Le groupement Cézelly compte neuf adhérents, dont la cave coopérative. Il emploie huit salariés. « Nous les avons recrutés localement par le bouche-à-oreille. Certains membres nous ont proposé un de leurs saisonniers. D'autres sont venus pour les vendanges et ont ensuite été intéressés par la possibilité de travailler dans les vignes. »
La palette de travaux à réaliser chez les adhérents permet de remplir le planning de chaque salarié. « Ainsi, Karine travaille l'été dans les points de vente de la coop. Durant l'automne et l'hiver, elle prend en charge le travail administratif d'une exploitation, où elle enchaîne au printemps avec les travaux en vert », détaille Lilian Copovi.
La succession des travaux à accomplir dans l'année est calée avant l'embauche de chaque nouveau salarié. Mais des ajustements sont possibles. « En 2017 et 2018, je prévois de planter.
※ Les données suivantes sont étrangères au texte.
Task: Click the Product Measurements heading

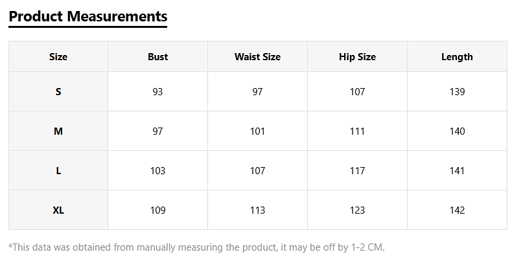Action: click(88, 16)
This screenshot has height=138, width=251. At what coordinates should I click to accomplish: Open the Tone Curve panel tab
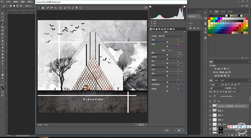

Au moment où nous ferons le planning annuel, je demanderai à avoir un salarié un mois de plus pour faire face à ce surcroît de travail », précise Christophe Jaulent.
Le groupement offre aussi un cadre qui facilite l'installation progressive de jeunes dont les parents ne sont pas viticulteurs. « Nous prenons le temps de discuter avec chaque salarié de ses projets. S'il a envie de s'installer, nous lui signalons les vignes disponibles lorsque nous en repérons. Il peut ainsi commencer à acquérir quelques hectares tout en restant dans le groupement », explique le président du groupement.
Sébastien Puig fait partie des salariés qui songent à se lancer. « Depuis janvier, j'effectue tous les travaux sur 15 ha de vignes. Le foncier appartient au fonds Labéliance Invest, qui le loue à une SCEA créée par la coopérative pour les exploiter. D'ici sept ans, j'aurai la possibilité de les racheter », précise-t-il.
En attendant, le jeune vigneron acquiert de l'expérience. « Après avoir travaillé en intérim, j'ai suivi une formation de tractoriste en viticulture et, depuis, je faisais des saisons », raconte-t-il. En 2015, la coopérative l'engage pour trois mois. Après ce premier contrat, le groupement lui propose un CDI. « Avec cet emploi, j'ai pu me poser », note-t-il. Le métier de viticulteur lui plaît. Il ignore encore s'il restera salarié ou deviendra chef d'exploitation. « Il faut étudier de près les investissements nécessaires à la reprise des vignes et le revenu que je pourrais en tirer. Mais j'apprécie que le groupement et la coopérative m'aient donné ma chance ! »
À l'écoute des adhérents
Les adhérents des Vignobles Cap Leucate peuvent faire appel gratuitement à une cellule de coaching. Celle-ci est formée de Lilian Copovi, président délégué, et d'Aurélie Filaquier, responsable du vignoble. Au cours d'un premier entretien d'une à deux heures, ils prennent le temps d'écouter le vigneron et de l'aider à faire le point sur sa situation. Puis ils cherchent ensemble des solutions. « On peut faire appel à nous aussi bien pour un problème technique ou économique que pour un projet d'installation ou de développement. Les informations restent confidentielles. Et nous revoyons plusieurs fois la personne si c'est nécessaire », précise Aurélie Filaquier. « En fonction de sa situation, nous pouvons l'orienter vers un centre de gestion ou un service juridique. Ou encore l'accompagner chez son banquier pour lui apporter la garantie de la cave. Celle-ci détient des stocks de vins pour le compte de chaque adhérent, et elle est adossée au groupe Vinadeis », ajoute Lilian Copovi. En 2015, la cellule de coaching a ainsi accompagné cinq adhérents. En 2016, le contexte économique s'améliorant, ce sont des candidats à l'installation qui ont bénéficié de conseils.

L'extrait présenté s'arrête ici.